Segment Start: Excerpted data
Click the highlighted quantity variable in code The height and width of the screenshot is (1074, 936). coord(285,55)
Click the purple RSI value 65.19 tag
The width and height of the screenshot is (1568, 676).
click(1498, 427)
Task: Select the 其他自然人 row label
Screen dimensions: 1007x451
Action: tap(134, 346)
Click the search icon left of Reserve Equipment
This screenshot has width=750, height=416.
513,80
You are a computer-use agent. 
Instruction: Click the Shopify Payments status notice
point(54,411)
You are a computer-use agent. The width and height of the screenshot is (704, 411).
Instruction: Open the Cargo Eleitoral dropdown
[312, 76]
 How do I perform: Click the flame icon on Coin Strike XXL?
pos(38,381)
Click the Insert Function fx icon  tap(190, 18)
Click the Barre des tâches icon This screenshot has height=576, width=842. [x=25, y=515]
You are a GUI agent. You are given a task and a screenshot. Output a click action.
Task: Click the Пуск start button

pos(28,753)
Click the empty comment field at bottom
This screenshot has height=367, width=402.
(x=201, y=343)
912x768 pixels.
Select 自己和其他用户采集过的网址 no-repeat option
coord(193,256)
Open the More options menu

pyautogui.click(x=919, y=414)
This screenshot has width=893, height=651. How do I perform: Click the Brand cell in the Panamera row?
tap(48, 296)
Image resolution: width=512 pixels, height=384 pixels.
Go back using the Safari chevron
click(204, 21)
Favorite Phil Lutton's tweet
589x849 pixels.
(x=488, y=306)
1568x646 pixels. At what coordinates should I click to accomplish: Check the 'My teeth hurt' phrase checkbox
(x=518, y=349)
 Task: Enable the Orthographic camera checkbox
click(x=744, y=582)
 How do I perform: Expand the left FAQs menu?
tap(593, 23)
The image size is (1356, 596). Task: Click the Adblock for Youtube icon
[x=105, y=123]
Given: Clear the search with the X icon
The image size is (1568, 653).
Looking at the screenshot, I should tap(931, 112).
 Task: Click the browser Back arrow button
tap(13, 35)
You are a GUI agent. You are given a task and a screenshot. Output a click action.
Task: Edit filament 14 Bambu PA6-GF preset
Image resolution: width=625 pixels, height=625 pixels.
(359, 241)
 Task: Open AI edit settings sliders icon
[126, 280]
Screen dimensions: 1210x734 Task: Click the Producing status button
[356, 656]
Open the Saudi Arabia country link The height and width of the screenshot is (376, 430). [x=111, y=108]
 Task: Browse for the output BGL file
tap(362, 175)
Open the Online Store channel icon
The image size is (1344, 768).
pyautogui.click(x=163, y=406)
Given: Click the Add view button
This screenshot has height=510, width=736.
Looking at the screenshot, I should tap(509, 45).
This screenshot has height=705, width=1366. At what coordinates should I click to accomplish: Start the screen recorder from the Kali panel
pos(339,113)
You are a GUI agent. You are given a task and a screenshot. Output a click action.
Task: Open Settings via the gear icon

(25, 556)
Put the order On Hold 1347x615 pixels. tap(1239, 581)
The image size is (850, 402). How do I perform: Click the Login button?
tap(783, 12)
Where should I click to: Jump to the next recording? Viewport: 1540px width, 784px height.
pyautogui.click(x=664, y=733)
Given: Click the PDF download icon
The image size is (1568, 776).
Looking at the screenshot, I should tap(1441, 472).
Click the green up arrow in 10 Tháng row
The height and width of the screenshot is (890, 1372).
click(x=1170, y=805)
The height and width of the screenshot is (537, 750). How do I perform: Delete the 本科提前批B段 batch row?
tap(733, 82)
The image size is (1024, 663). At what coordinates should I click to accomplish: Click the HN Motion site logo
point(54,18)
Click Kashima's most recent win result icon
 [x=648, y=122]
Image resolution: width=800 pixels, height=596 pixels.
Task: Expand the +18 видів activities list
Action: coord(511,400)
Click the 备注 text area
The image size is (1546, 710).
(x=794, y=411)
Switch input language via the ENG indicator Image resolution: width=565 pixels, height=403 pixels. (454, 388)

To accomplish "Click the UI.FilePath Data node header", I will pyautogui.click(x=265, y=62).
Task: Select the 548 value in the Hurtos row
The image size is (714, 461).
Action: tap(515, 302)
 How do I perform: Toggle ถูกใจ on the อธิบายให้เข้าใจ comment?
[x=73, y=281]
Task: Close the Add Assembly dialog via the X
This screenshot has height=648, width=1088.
Segment End: Excerpted data
Work order
A line counts if it holds the word "computer". How many lines of the entries count? Give the number only.

Exercise solution
2